Enfin, en ce qui concerne l’étendue de la protection résultant de l’utilisation de toutes les indications générales de l’intitulé d’une classe particulière, la CJUE a confirmé que

“il est possible de demander l’enregistrement d’une marque soit pour la totalité des produits ou des services que recouvre une classe de la classification de Nice, soit pour certains seulement de ces produits ou services (voir, en ce sens, arrêt Koninklijke KPN Nederland, précité, point 112)”.

“(…) en vue de respecter les exigences de clarté et de précision, précédemment rappelées, le demandeur d’une marque nationale qui utilise toutes les indications générales de l’intitulé d’une classe particulière de la classification de Nice pour identifier les produits ou les services pour lesquels la protection de la marque est demandée doit préciser si sa demande d’enregistrement vise l’ensemble des produits ou des services répertoriés dans la liste alphabétique de la classe particulière concernée ou seulement certains de ces produits ou services. Au cas où la demande porterait uniquement sur certains desdits produits ou services, le demandeur est obligé de préciser quels produits ou services relevant de cette classe sont visés.

Une demande d’enregistrement qui ne permet pas d’établir si, par l’utilisation de l’intitulé d’une classe particulière de la classification de Nice, le demandeur vise l’ensemble ou uniquement une partie des produits de cette classe ne saurait être considérée comme suffisamment claire et précise.
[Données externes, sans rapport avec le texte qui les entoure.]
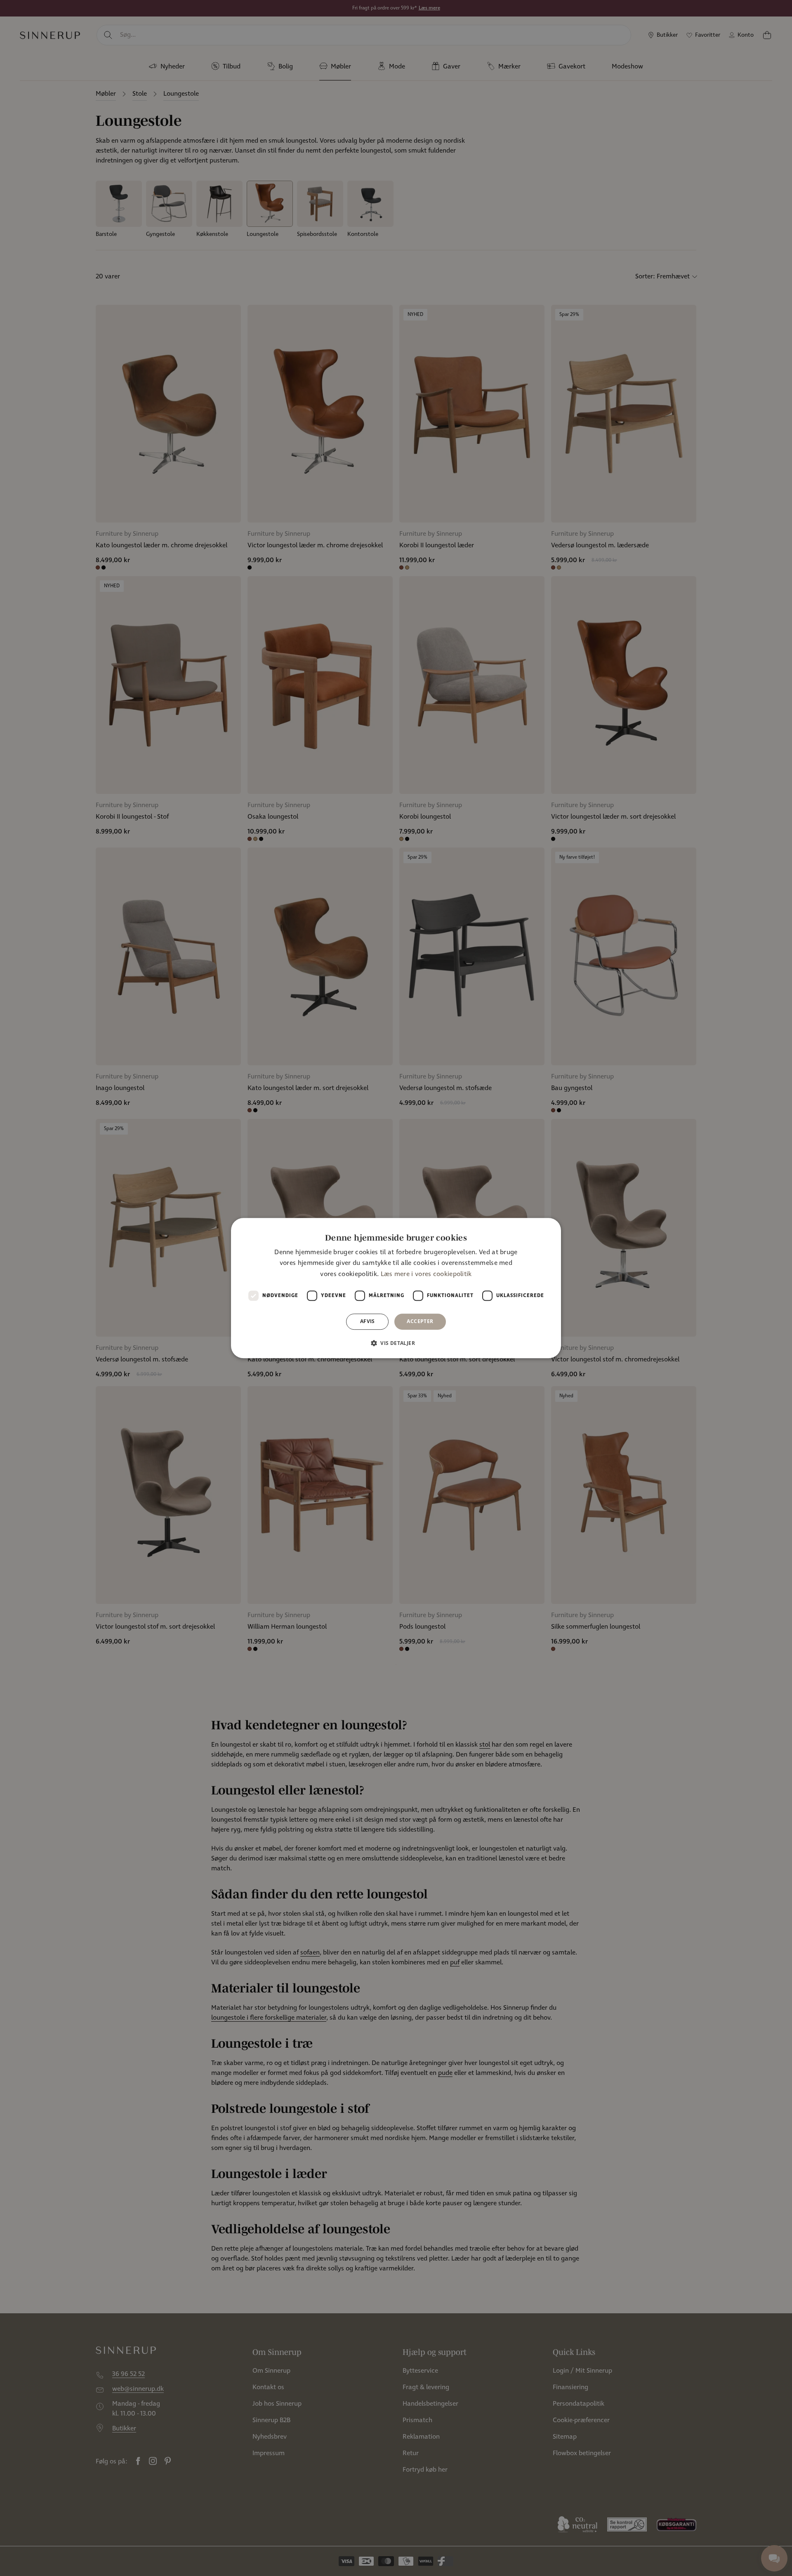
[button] (396, 1343)
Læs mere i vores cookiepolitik (426, 1274)
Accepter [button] (420, 1321)
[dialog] (396, 1288)
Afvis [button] (367, 1321)
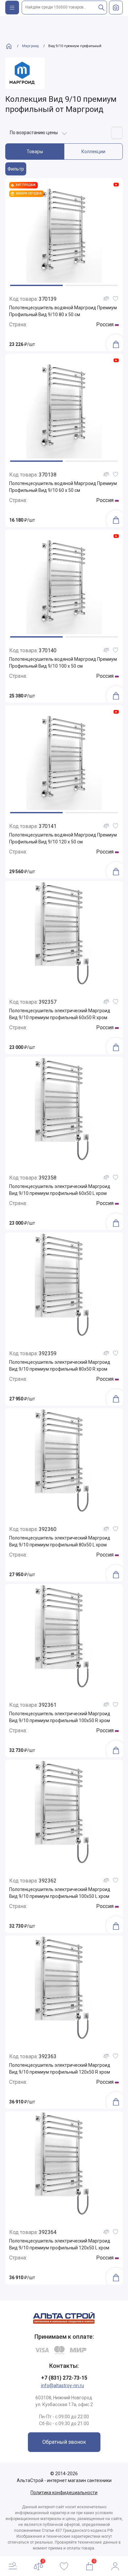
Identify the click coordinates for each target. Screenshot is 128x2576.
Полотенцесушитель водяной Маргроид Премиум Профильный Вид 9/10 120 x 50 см (63, 838)
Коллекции (93, 151)
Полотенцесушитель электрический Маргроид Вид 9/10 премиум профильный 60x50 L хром (59, 1190)
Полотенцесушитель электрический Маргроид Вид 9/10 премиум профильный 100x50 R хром (59, 1717)
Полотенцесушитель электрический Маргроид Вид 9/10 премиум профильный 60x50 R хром (59, 1014)
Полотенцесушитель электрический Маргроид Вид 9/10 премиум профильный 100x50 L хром (59, 1893)
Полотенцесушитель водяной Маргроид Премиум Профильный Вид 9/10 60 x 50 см (63, 487)
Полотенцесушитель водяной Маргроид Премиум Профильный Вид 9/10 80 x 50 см (63, 311)
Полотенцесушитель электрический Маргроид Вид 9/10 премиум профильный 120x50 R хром (59, 2069)
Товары (35, 151)
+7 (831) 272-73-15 (64, 2378)
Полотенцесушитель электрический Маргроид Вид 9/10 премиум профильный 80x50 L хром (59, 1541)
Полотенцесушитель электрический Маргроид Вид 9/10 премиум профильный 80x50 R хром (59, 1366)
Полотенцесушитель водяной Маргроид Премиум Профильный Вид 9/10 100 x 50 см (63, 663)
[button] (36, 285)
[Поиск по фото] (116, 7)
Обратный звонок (64, 2442)
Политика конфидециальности (64, 2492)
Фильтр (16, 168)
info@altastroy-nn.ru (62, 2385)
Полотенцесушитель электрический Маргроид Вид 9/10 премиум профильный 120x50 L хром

Ainsi, dans l’affaire au principal, il appartient à la juridiction de renvoi de déterminer si le CIPA, lorsqu’il a utilisé toutes les indications générales de l’intitulé de la classe 41 de la classification de Nice, a précisé dans sa demande si celle-ci couvrait ou non l’ensemble des services de cette classe et, en particulier, si sa demande visait ou non les services de traduction.”

4. L’autorité de l’arrêt de la CJUE sur les juridictions et institutions nationales

Face aux interprétations divergentes des autorités en charge de l’enregistrement des marques nationales, Benelux, communautaires et internationales, il est important de rappeler l’autorité des arrêts rendus sur question préjudicielle par la CJUE.

Il n’est pas question d’autorité de chose jugée, alors que l’arrêt sur renvoi préjudiciel ne tranche pas un différend. Il est de coutume de qualifier l’autorité de chose décidée dans le cadre d’un recours préjudiciel d’”autorité de chose interprétée”.

Bien qu’aucun texte ne l’impose expressis verbis, l’”autorité de chose interprétée” s’impose tant au juge de renvoi qu’aux autres juridictions nationales des États Membres. Cette autorité ressort notamment du fait que l’obligation de renvoi des juridictions nationales suprêmes disparait si la CJUE a déjà donné une réponse à une question identique. Par ailleurs, l’interprétation donnée par la Cour est déclaratoire et s’impose autant que la disposition qu’elle interprète. Enfin, il est également régulièrement rappelé que pareille “autorité de chose interprétée” est conforme à l’objectif d’harmonisation du droit européen poursuivi par la procédure du renvoi préjudiciel.

Cet arrêt du 19 juin 2012 devra être appliqué par toutes les autorités nationales, multinationales ou communautaire d’enregistrement des marques.